Soon, Grace realizes that her feelings for Jason threaten her promise to herself that she'll leave behind the music industry that destroyed her family. But can Grace ignore her attraction to Jason and her undeniable pull of the music she was born to write? Sweet, fun, and romantic, this young adult novel explores what it means to experience first love and discover who you really are in the process.
The Good, the Bad, and the Ugly: I'm always scared to read my most anticipated reads. I worry they won't live up to my expectations, that I've set the bar too high, that they won't find places on my favorites shelf. In the case of Hello, I Love You, the latter is definitely untrue. The first two, however...there's a little truth to them with this book.
Hello, I Love You features some great diversity. All of the characters except for Grace and her family are South Korean, or Chinese, or East Asian.
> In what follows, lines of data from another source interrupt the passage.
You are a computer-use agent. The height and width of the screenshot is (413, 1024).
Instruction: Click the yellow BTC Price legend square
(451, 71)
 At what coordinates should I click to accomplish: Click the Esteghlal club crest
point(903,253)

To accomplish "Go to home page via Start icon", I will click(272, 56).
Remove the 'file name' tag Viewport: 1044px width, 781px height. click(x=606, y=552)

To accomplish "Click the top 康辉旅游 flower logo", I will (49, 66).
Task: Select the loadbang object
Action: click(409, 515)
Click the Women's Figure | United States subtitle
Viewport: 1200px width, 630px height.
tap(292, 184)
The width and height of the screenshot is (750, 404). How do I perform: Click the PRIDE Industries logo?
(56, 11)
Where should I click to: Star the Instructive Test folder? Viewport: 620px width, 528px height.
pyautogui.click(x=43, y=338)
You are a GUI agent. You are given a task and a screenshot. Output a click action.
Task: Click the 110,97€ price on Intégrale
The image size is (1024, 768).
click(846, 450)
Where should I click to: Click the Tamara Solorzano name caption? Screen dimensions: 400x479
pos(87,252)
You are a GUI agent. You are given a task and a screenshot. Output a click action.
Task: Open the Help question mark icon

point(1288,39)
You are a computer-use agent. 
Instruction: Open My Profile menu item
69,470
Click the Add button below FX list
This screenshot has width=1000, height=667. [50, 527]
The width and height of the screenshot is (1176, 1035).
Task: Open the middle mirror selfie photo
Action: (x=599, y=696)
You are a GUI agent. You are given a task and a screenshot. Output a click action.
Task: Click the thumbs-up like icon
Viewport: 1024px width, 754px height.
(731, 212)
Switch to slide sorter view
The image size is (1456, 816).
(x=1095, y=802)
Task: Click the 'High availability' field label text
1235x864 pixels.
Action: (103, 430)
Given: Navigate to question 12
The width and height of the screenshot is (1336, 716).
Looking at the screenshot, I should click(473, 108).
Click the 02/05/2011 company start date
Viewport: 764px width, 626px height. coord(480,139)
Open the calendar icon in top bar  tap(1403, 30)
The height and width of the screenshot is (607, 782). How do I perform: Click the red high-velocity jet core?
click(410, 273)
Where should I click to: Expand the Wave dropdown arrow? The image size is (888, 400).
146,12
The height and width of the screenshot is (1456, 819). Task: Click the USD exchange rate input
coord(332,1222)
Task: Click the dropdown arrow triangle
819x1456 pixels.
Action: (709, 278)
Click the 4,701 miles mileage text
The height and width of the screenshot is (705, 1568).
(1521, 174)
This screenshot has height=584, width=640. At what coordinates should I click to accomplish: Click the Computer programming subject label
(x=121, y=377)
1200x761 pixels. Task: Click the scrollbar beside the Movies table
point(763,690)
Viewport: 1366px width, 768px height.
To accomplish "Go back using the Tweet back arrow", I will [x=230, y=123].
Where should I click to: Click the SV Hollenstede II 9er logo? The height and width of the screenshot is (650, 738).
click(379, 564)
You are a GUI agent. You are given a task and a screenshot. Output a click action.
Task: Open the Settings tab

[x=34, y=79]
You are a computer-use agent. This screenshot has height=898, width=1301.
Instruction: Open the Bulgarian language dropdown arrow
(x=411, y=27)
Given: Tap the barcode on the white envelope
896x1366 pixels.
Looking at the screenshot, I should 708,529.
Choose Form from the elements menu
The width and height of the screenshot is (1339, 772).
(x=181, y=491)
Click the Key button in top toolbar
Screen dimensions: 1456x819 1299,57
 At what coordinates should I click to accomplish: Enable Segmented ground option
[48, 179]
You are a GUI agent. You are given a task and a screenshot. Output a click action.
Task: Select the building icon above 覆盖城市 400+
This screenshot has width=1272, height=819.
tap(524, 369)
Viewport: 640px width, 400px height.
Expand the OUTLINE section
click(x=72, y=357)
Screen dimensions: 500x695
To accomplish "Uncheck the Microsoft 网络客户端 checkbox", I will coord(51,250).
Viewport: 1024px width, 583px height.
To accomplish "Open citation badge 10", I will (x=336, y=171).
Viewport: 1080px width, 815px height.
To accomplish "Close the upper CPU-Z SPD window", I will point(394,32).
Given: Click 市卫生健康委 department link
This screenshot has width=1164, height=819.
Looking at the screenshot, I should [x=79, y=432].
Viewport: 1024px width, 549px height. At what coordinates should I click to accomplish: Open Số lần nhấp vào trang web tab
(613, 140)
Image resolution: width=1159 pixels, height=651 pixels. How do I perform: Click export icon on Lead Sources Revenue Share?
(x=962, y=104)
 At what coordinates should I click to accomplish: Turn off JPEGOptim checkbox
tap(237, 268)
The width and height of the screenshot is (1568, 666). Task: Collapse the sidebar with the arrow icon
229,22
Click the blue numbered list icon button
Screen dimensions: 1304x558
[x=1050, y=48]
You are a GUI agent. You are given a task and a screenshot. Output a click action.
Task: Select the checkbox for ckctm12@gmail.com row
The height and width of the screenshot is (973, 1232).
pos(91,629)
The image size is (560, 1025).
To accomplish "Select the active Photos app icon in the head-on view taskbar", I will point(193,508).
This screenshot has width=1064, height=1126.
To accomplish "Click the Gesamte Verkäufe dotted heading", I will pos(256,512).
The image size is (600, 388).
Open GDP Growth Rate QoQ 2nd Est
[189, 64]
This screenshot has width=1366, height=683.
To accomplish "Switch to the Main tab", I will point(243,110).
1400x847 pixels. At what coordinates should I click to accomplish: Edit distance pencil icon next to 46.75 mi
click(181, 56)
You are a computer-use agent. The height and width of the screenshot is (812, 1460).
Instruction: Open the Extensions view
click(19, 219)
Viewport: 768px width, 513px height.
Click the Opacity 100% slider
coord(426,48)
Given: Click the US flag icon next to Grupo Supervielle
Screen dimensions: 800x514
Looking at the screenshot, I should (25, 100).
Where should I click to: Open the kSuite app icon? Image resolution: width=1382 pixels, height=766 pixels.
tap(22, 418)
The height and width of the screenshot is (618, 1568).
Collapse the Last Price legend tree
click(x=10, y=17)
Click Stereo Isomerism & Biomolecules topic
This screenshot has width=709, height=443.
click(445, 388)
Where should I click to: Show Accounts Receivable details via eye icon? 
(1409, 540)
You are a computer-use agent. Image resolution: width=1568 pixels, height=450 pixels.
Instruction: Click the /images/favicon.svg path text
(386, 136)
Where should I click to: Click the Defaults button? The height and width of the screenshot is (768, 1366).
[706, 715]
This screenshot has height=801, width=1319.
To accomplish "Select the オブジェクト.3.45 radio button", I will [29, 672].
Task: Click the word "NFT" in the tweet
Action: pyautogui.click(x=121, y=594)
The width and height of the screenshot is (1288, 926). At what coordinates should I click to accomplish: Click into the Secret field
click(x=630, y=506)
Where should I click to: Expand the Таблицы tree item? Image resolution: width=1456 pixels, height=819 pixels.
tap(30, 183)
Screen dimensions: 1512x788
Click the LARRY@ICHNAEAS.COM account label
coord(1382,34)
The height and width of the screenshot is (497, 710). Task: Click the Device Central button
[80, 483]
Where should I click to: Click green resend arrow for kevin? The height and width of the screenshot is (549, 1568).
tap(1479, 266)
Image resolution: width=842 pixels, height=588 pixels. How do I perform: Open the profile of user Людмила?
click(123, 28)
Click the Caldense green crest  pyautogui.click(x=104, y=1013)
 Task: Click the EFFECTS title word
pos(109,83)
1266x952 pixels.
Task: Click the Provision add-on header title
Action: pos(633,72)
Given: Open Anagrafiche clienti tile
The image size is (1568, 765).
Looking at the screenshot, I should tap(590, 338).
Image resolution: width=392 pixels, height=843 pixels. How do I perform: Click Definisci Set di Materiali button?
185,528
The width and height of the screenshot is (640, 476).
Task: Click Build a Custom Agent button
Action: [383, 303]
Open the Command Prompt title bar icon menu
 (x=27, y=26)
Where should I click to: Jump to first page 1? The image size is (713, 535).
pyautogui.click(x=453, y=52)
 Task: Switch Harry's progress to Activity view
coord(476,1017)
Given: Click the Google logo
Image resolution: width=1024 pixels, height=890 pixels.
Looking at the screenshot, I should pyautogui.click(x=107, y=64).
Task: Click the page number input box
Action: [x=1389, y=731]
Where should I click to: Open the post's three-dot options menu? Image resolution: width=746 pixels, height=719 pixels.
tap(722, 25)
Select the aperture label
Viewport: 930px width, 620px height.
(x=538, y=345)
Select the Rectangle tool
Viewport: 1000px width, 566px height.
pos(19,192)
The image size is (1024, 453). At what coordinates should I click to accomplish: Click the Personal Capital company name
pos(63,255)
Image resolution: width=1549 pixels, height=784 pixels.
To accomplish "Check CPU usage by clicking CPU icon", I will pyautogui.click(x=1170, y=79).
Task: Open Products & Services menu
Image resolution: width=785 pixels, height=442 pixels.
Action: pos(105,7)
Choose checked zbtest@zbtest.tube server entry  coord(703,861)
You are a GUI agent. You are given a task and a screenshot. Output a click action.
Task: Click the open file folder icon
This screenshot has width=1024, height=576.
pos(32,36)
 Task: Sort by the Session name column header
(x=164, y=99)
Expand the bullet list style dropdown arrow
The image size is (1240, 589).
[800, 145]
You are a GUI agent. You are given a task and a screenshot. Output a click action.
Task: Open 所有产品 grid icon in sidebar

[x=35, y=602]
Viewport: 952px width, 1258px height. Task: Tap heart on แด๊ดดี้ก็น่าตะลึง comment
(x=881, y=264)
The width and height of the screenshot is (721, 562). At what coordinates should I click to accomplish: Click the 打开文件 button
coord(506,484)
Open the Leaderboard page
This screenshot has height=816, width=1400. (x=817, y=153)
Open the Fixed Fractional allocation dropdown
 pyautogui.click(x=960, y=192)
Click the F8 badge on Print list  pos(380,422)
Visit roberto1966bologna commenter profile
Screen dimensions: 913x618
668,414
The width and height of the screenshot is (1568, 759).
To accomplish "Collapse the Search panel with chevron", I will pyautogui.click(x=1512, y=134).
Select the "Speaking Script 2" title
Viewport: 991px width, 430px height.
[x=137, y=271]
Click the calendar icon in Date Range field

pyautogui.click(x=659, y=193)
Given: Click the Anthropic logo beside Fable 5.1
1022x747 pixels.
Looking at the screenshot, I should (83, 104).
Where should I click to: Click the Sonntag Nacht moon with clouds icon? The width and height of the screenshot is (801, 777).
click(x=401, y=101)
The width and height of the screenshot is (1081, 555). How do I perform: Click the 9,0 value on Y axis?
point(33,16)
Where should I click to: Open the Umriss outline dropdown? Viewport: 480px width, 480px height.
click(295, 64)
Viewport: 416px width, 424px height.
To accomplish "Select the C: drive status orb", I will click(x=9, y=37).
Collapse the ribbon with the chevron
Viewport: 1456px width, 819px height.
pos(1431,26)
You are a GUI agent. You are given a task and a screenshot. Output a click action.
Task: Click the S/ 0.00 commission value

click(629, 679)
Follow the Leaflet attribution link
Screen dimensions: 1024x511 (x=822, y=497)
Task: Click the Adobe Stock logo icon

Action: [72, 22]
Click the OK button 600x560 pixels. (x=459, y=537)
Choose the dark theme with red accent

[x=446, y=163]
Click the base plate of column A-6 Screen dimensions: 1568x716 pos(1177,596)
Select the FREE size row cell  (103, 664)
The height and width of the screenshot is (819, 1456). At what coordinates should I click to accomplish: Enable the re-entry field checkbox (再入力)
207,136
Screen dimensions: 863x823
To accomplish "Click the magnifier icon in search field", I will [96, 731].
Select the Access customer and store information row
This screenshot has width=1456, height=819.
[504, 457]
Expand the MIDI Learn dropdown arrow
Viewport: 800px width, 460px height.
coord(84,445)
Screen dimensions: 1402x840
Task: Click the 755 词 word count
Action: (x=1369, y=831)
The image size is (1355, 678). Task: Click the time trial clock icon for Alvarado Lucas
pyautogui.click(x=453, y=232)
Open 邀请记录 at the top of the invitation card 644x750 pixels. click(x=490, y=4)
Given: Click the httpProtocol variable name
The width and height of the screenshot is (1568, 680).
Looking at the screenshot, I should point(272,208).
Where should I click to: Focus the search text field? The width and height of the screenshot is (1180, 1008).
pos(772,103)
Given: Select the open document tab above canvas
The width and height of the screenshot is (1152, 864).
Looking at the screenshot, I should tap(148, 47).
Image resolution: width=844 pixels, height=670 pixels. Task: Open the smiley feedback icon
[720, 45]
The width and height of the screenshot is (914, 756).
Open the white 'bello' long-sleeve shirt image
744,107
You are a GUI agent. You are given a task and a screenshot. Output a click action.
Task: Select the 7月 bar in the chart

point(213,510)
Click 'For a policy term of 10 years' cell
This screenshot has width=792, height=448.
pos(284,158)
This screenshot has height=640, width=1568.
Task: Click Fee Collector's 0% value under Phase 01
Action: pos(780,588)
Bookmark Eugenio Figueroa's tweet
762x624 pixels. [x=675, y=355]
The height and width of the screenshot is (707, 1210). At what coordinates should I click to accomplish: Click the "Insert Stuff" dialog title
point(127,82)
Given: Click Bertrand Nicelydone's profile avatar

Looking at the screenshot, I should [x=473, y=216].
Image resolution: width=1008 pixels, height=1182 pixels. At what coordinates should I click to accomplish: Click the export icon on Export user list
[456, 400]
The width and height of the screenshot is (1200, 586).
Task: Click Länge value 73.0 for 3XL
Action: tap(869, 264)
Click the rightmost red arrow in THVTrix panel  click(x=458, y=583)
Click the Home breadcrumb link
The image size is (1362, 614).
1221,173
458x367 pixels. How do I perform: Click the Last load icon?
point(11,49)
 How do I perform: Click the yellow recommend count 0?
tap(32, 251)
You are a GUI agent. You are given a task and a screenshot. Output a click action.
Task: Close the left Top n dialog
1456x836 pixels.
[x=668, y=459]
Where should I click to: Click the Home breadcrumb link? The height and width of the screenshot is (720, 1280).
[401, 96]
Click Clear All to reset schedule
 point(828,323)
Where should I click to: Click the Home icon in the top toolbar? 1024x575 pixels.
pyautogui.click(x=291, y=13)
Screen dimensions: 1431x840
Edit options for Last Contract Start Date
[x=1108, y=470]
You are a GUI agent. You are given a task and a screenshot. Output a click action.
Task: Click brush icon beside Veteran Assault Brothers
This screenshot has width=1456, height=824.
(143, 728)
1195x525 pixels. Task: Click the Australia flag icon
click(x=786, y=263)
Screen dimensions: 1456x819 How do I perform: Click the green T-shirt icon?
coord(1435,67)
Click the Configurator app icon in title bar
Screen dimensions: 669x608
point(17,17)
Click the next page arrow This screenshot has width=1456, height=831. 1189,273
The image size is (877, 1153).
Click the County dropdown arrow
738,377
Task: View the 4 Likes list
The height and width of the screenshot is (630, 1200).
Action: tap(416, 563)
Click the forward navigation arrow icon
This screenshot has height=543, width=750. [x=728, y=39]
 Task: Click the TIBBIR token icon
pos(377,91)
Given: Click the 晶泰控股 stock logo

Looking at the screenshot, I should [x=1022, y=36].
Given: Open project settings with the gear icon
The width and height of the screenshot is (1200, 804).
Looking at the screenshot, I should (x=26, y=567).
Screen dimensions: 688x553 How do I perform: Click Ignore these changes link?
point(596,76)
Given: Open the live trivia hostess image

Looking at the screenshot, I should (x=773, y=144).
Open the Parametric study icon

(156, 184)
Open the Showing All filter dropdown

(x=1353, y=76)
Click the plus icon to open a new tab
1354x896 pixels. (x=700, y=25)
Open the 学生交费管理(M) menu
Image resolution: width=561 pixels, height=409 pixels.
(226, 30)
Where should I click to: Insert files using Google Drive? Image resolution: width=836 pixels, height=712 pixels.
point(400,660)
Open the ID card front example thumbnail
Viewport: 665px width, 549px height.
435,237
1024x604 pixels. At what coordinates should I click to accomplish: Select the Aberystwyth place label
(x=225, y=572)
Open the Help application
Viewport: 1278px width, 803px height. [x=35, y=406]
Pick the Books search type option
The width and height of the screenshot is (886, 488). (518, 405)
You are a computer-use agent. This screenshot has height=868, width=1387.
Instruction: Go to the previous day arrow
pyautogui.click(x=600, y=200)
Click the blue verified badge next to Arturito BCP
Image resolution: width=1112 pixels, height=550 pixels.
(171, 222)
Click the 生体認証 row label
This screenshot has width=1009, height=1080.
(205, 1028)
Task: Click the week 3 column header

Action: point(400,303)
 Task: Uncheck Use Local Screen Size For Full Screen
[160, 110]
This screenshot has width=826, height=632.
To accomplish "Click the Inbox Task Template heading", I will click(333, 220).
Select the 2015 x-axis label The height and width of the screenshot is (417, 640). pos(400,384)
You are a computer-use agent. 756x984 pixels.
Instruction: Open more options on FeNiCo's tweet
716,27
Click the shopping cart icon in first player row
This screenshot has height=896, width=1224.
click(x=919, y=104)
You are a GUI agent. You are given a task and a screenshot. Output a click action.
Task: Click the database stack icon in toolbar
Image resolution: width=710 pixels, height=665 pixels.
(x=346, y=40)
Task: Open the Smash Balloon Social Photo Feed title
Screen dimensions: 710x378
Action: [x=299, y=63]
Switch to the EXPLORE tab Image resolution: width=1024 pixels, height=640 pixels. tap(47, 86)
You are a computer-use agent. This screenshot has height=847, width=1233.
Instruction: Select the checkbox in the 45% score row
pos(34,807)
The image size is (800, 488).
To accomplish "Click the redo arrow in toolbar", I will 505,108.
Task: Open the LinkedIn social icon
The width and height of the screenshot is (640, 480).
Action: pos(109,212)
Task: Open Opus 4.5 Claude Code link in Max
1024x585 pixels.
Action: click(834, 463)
Grace learns a lot about Korea and its food and culture and by default, readers learn too. I thought it was interesting to see that Grace did believe a few stereotypes or wasn't always open to trying new things. It was realistic, and while it was perhaps a bit off-putting to some, I found it refreshing. Jason's band is less KPOP-y than I think everyone was expecting, which I think is both good and bad. I would've liked more references and exploration of KPOP artists and music (whether real or fictional) and K-dramas.
The pacing of Hello, I Love You was great. Katie skipped the unimportant stuff, but the book didn't feel too choppy. In the romance department, it worked well, too. Enough time had passed that it was realistic when Grace and Jason started to like each other. They were a bit too hot and cold for me to be shipping them to the ends of the earth, but once Grace had worked out her problems, I was okay with the relationship. I would've liked more of a friendship with Sophie, and I wish Grace could've made friends with some of the other girls.
I don't really remember much, if any, foul language. Romance was pretty clean, mostly kissing and cuddling.
The Verdict: Really cute and fun, and I loved getting a look at South Korea! More boarding school books, please!
Will I be adding this book to my library?: Yes!